Why is it that our reaction to the announcement of an “inevitable” threat to our physical wellbeing has such a profound effect on our emotions, while we give so little thought to another “inevitable” promise that faces all mankind, past, present, and future generations? Comparing the two events, consider the following:

First, there is the possibility factor. Even with all the input from some of the top government agencies at his disposal, Mr. Mueller can only make an educated guess. It may turn out that he is right, and that indeed suicide bombers ARE inevitable. But neither he nor his constituents can look into the future. On the other hand, our God is omniscient. He has proven His power in this area by predictive prophecy that has come true 100% of the time. As to the possibility of the judgment, you can rest assured that day will occur.

Second, there is the time factor. When it comes to probable terrorist acts on our home soil, the FBI director admits, “We’re not certain.” All available information is brought to bear, and still, “We’re not certain.” Who knows the mind of a terrorist, what time frame that might constrain him, or events and circumstances that may bring about the opportunity for his intended actions? Who among men can predict that some madman will walk into his workplace and shoot innocent victims? As for the judgment, “no man knows, not even the angels in heaven.” Why is it, then, that men think they see the “signs” of the Lord’s return in judgment? The precise moment of the judgment cannot be determined, and men manifest their arrogance and foolishness when they attempt to pre-guess or circumvent God.

Third, there is the purpose factor. Why do the FBI, CIA, and other intelligence agencies think it important to provide advance notice of an “inevitable” attack by terrorists?
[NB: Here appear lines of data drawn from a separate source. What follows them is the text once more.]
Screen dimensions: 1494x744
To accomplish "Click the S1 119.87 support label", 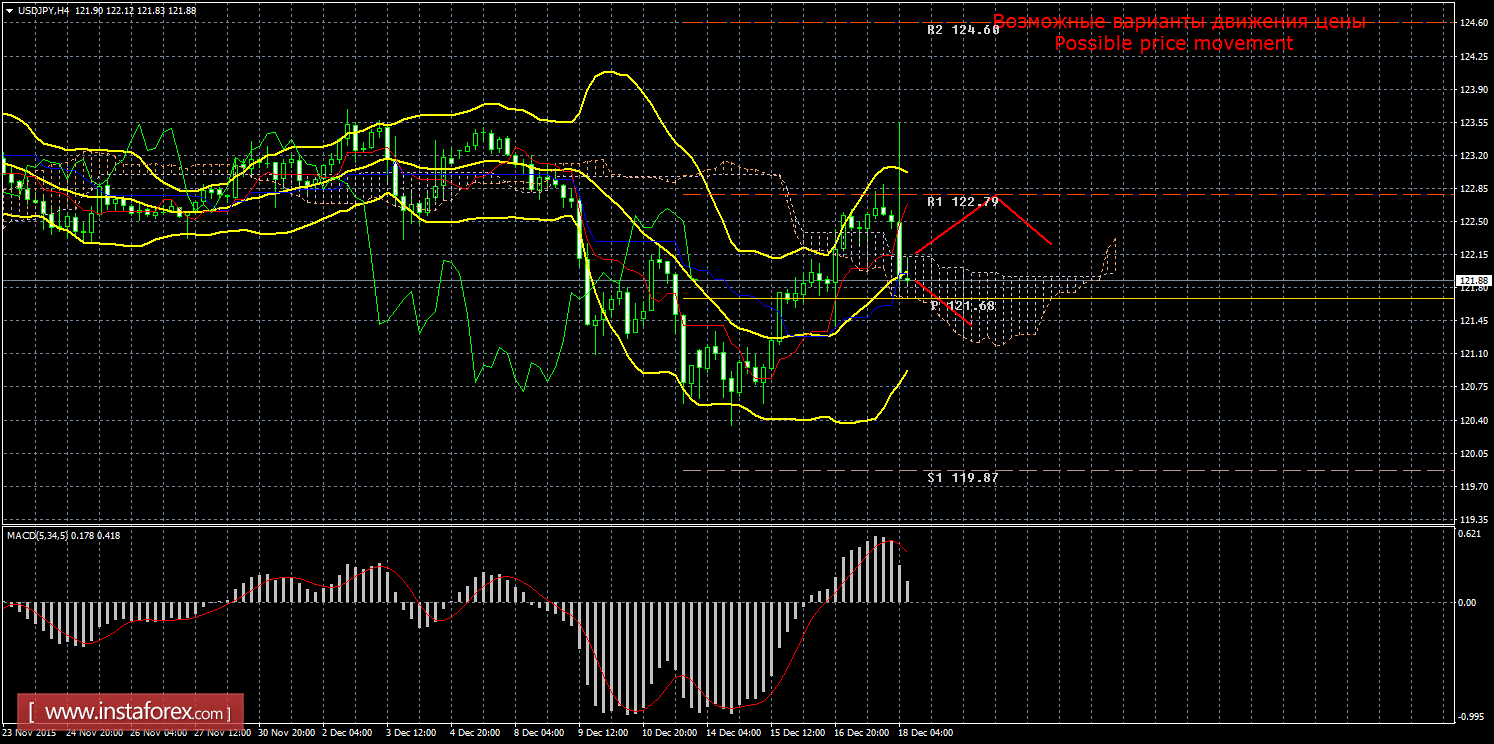I will pos(962,478).
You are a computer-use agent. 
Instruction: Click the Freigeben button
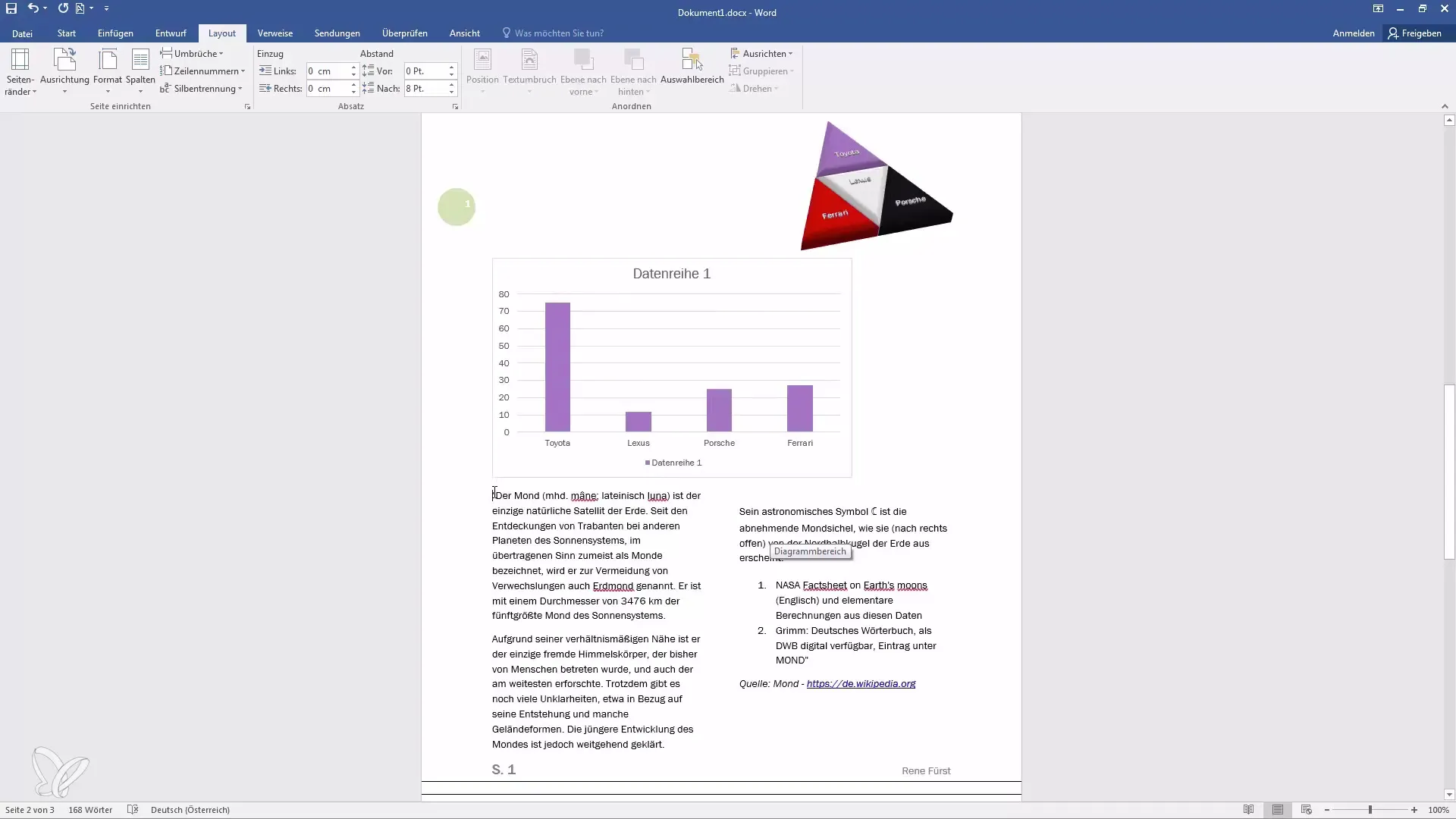click(1418, 33)
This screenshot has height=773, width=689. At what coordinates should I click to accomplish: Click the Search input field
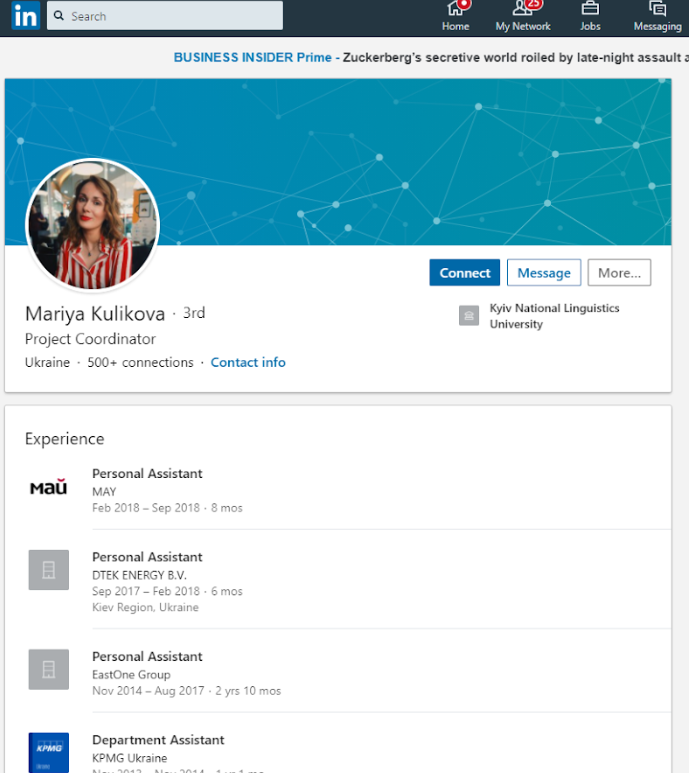(x=170, y=16)
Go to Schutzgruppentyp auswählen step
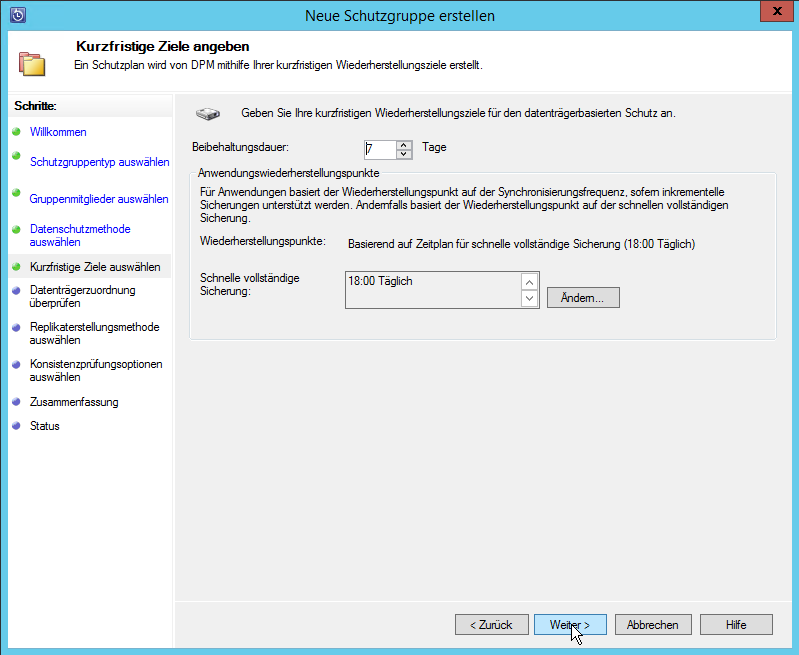The image size is (799, 655). click(99, 162)
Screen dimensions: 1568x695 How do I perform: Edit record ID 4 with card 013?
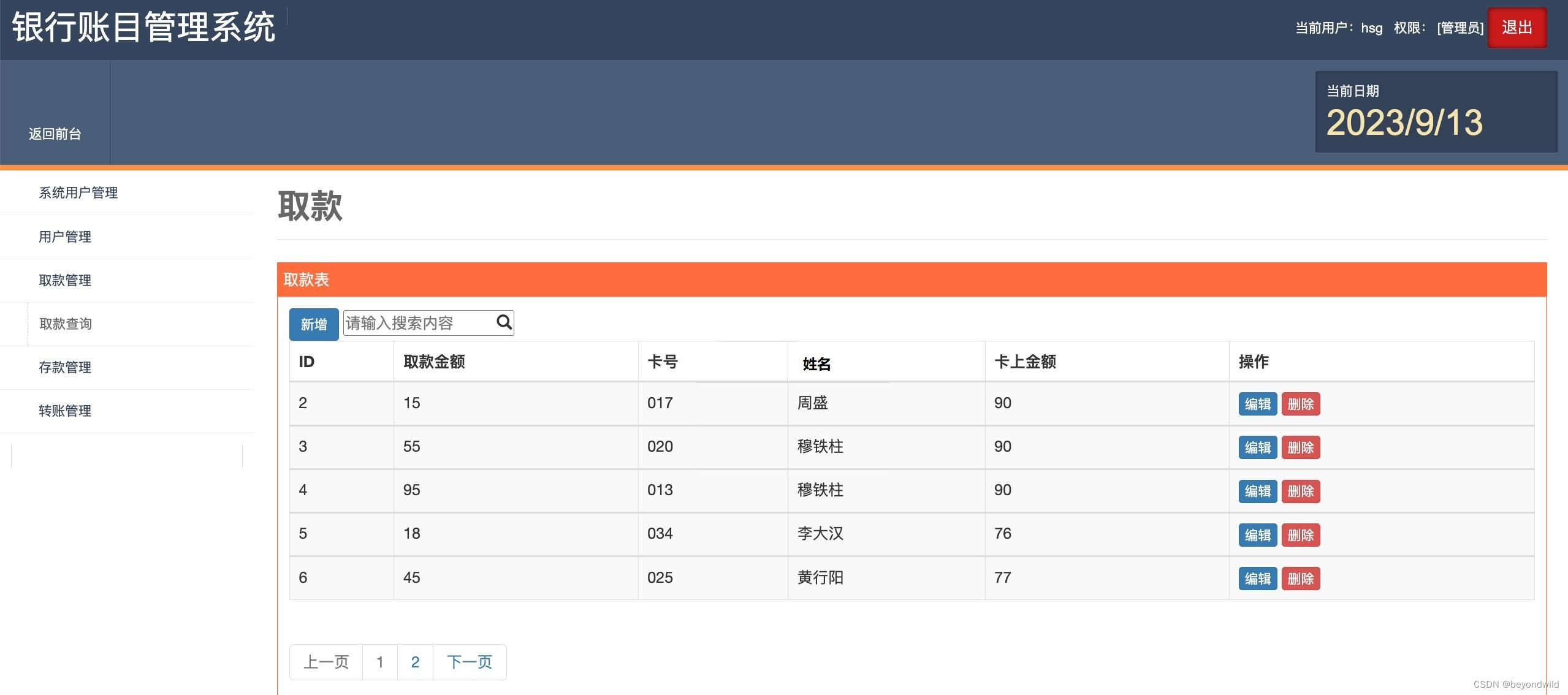point(1257,491)
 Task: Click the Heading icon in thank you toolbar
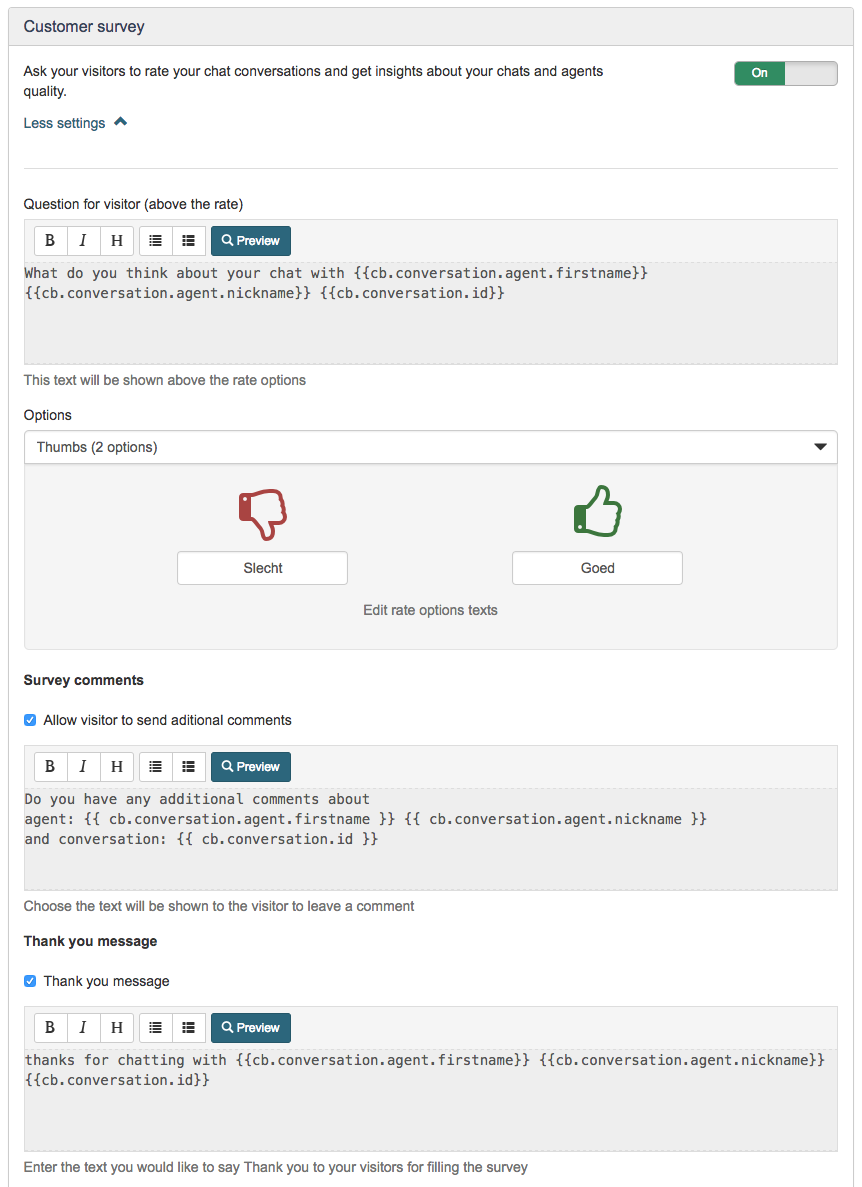pos(116,1027)
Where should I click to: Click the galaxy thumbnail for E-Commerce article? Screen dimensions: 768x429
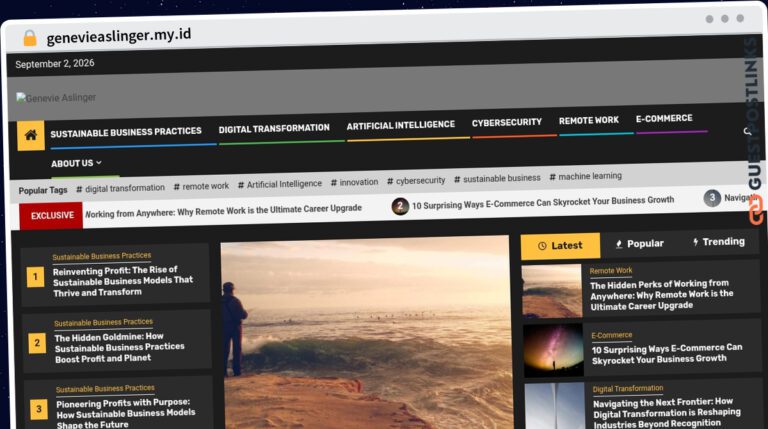click(x=553, y=350)
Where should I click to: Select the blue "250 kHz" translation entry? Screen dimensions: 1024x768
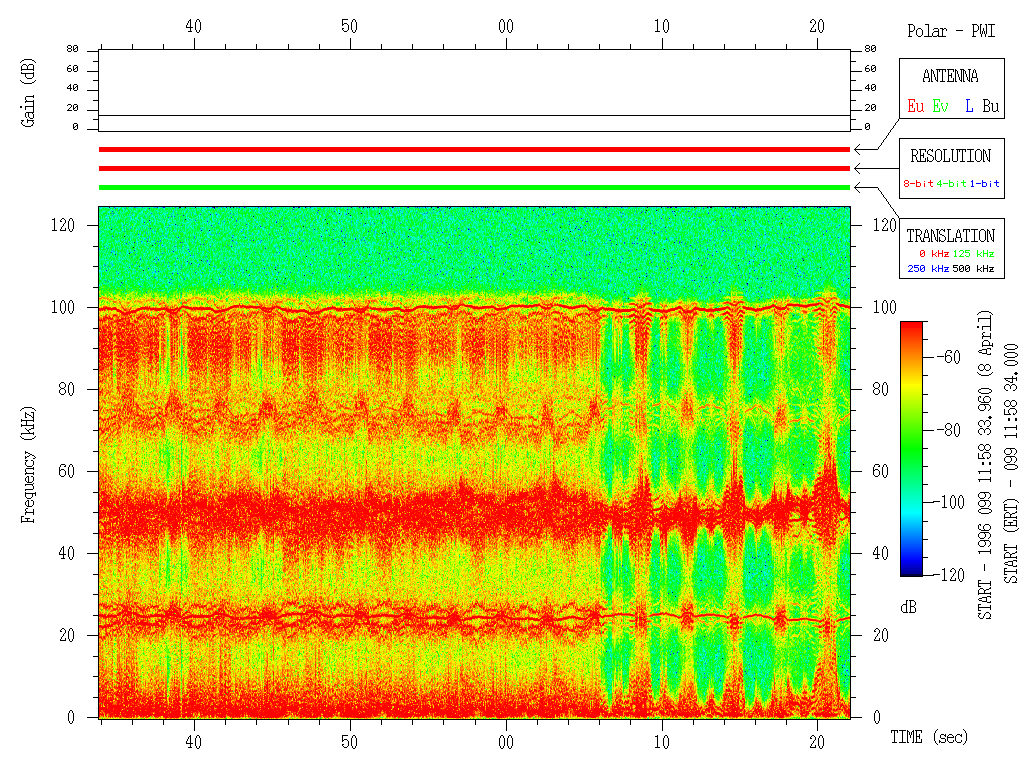click(926, 269)
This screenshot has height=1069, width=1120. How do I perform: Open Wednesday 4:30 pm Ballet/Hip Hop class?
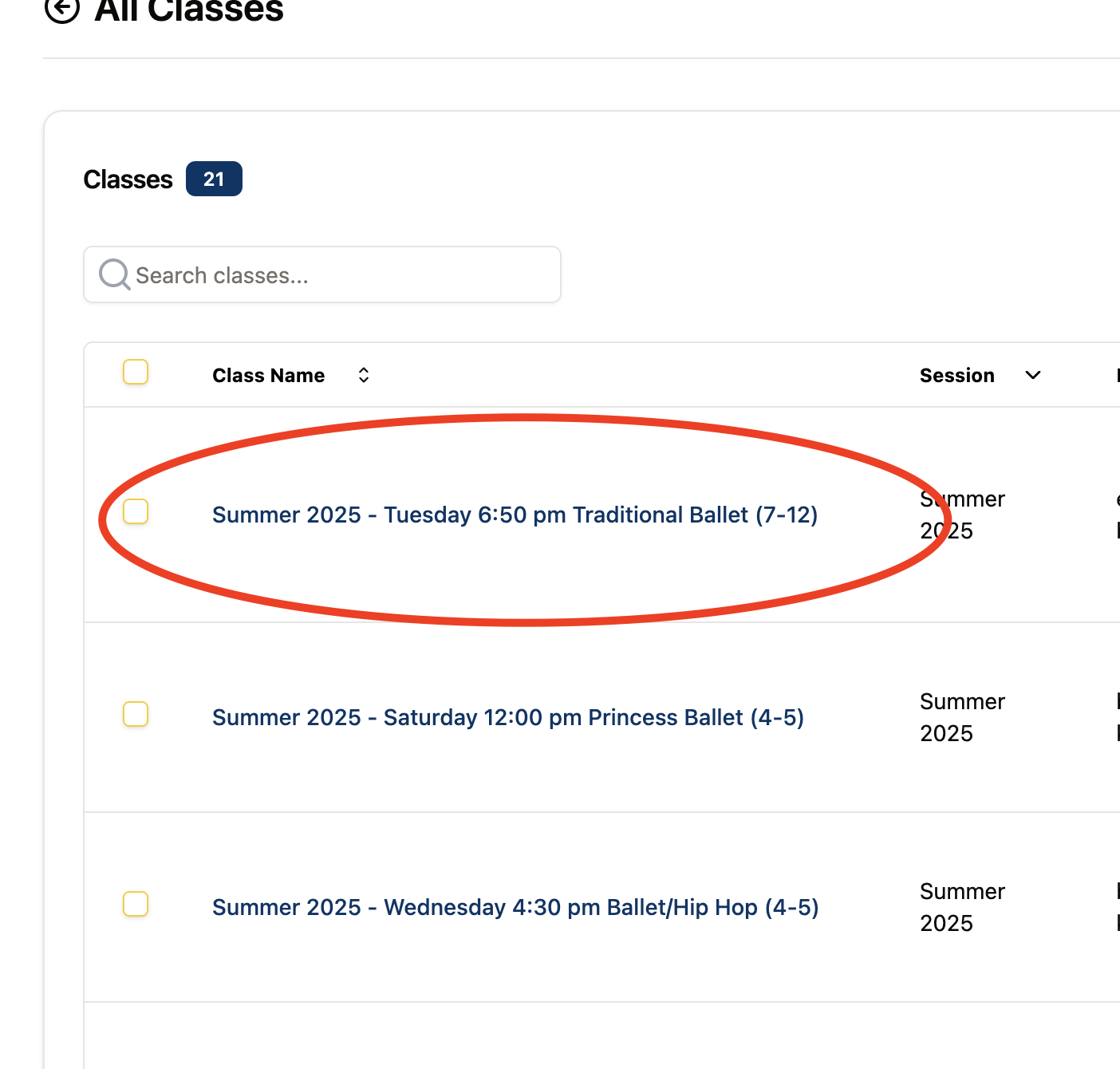coord(515,907)
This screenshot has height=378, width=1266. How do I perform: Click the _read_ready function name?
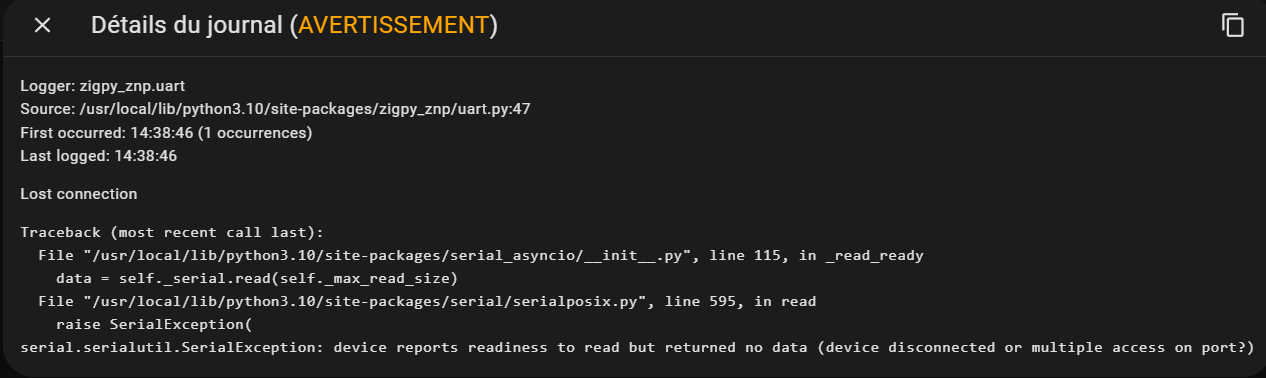pyautogui.click(x=875, y=256)
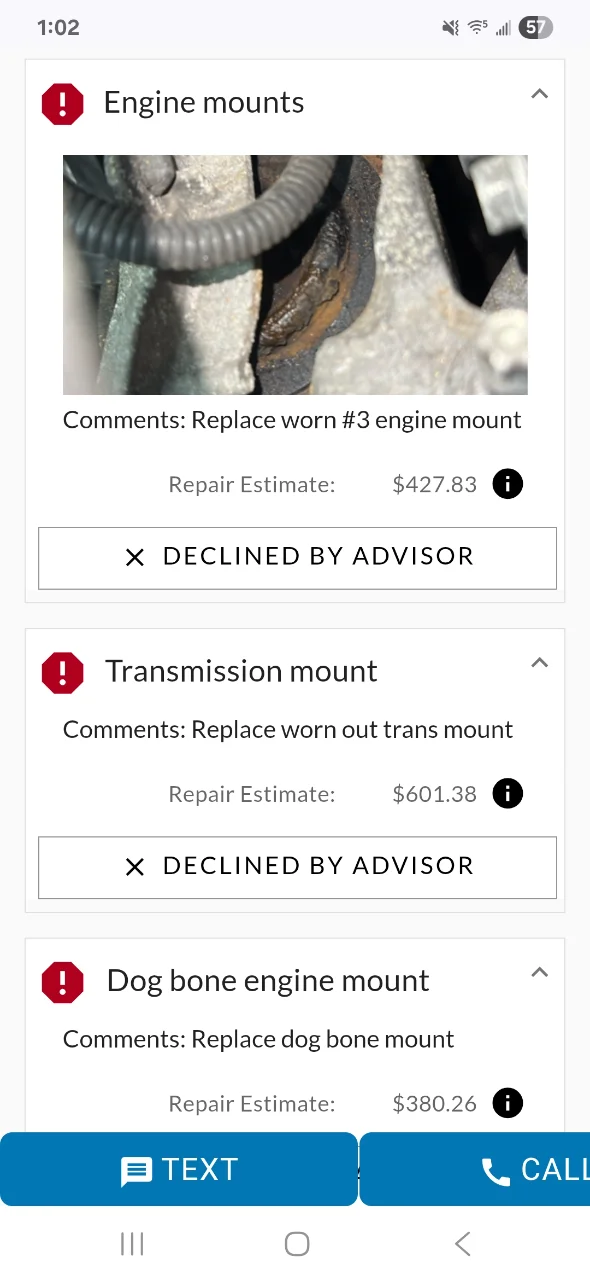Tap the red alert icon beside Engine mounts
The width and height of the screenshot is (590, 1280).
click(x=62, y=103)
The answer is obvious. So that we can be alert, prepared, and ready for such an event and thereby minimize the injury and loss of life. God has warned us of the judgment. He has even told us that He is not willing that ANY should perish (2 Peter 3:9). Additionally, He has provided a “way of escape” (1 Cor. 10:13). He has promised to see us through if we will but trust and obey. How grateful we are that God has warned us of that “inevitable” event.

I am puzzled, however, that so few give serious consideration to the Divine warnings concerning that coming day of Judgment. The only conclusion I can come to is that they must not really believe that the Judgment Day is “inevitable.” I wonder!